#### Input for this task:
===============
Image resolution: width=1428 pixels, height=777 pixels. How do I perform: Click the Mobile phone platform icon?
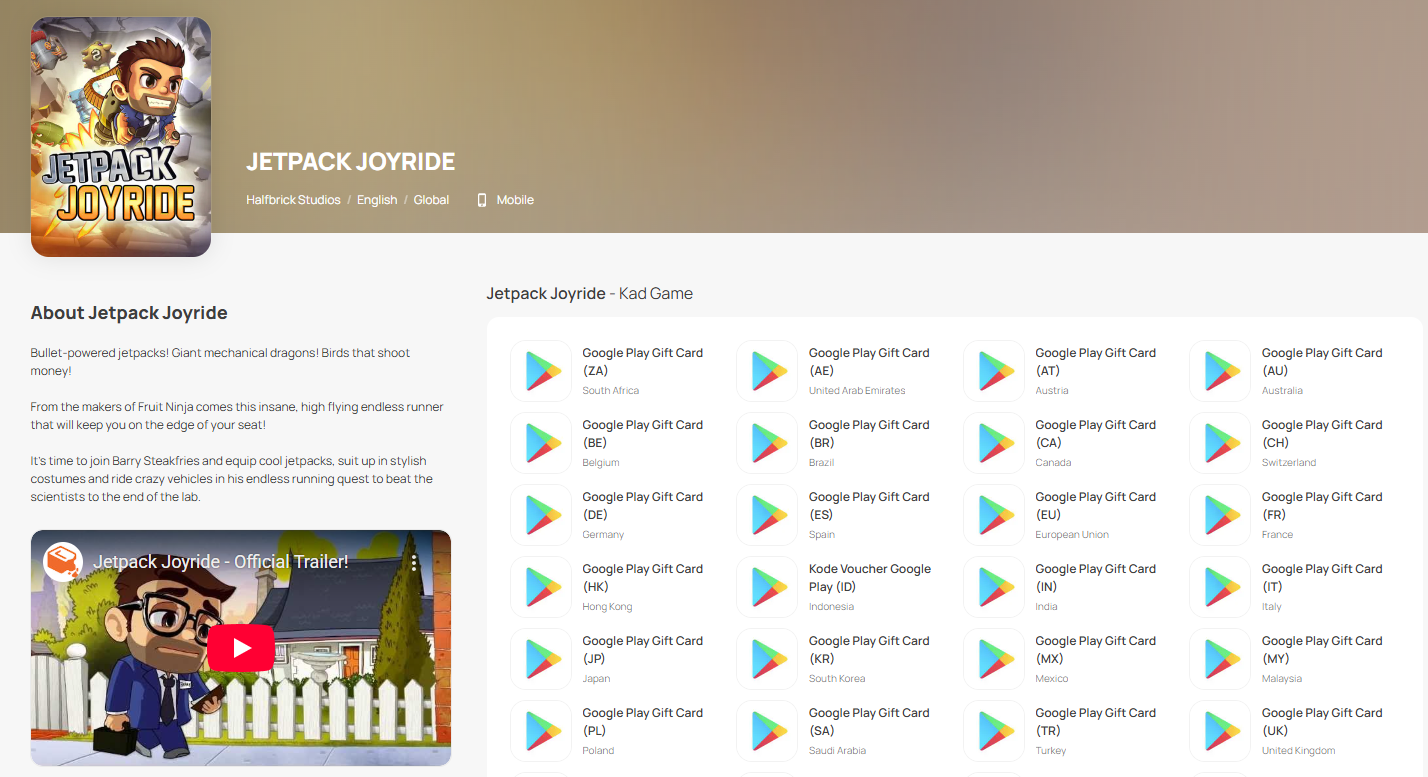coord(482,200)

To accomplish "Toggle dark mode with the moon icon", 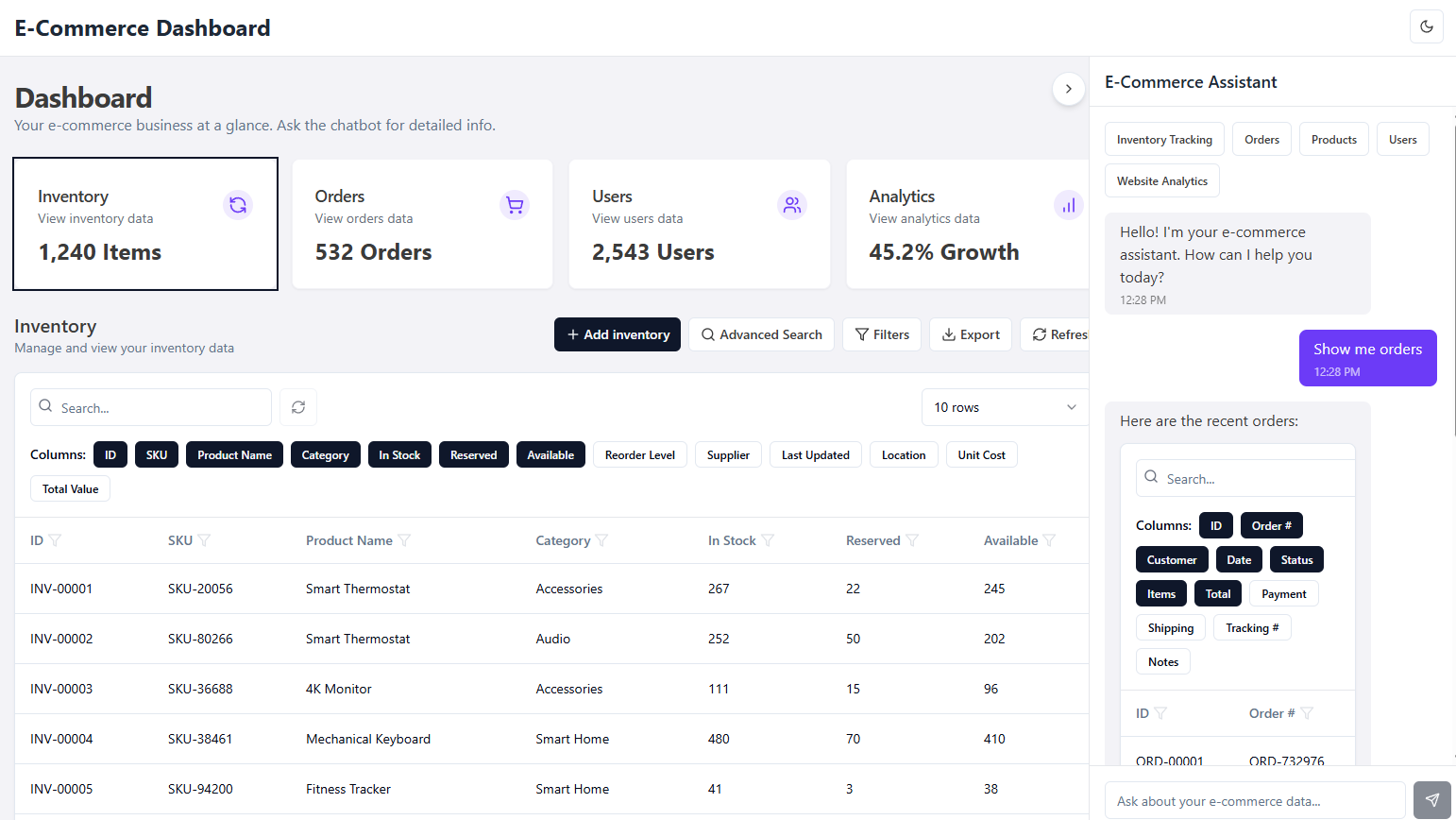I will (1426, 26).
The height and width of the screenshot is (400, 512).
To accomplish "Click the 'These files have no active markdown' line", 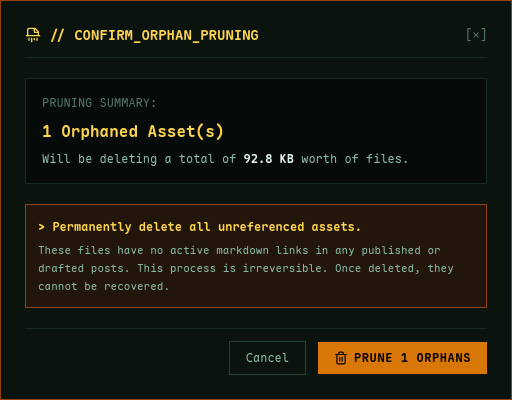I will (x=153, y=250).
===============
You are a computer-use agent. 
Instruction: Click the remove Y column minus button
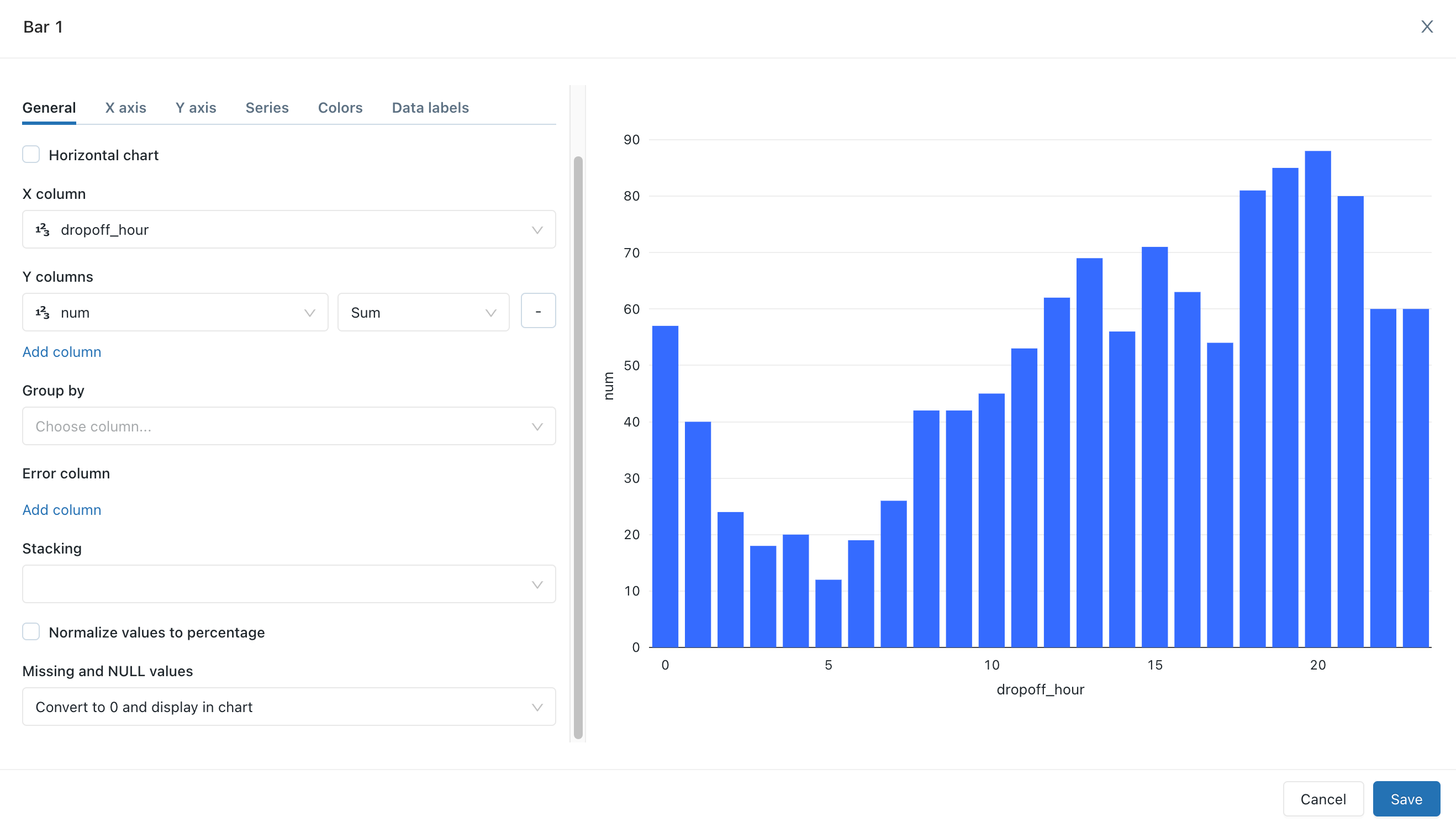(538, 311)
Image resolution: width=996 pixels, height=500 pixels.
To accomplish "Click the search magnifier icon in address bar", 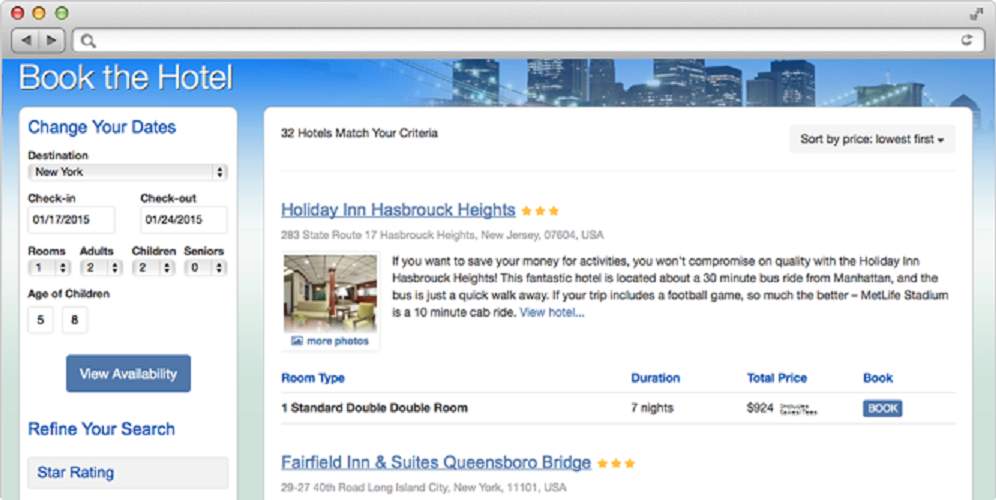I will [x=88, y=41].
===============
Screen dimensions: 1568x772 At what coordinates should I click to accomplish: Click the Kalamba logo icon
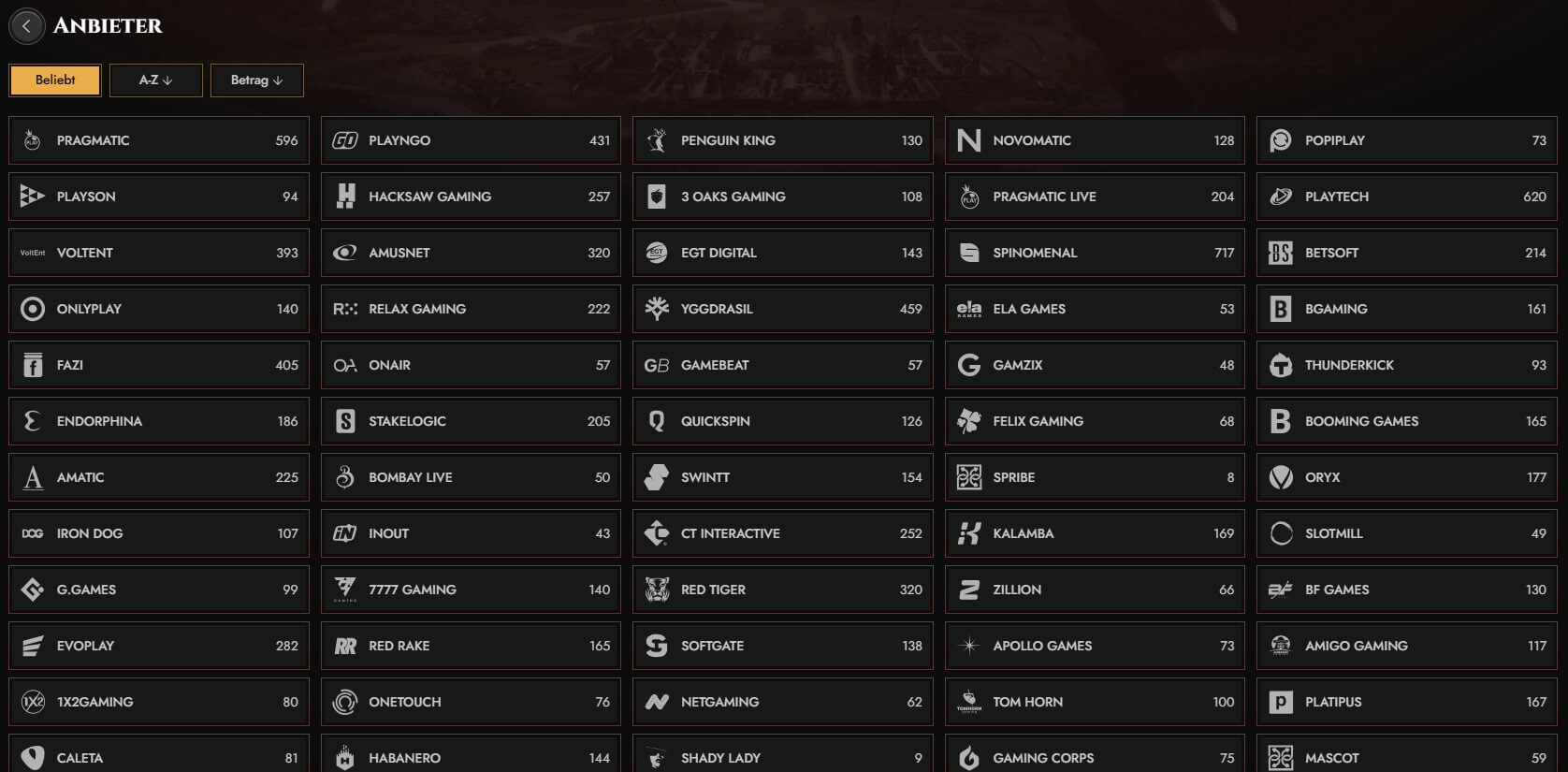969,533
===============
#### Your task:
Find each line in the rows above that contains the word "resolution" and copy those lines out in full.

#### Task result:
Image resolution: width=1428 pixels, height=777 pixels. How do I perform: Click the Mobile phone platform icon?
Image resolution: width=996 pixels, height=500 pixels.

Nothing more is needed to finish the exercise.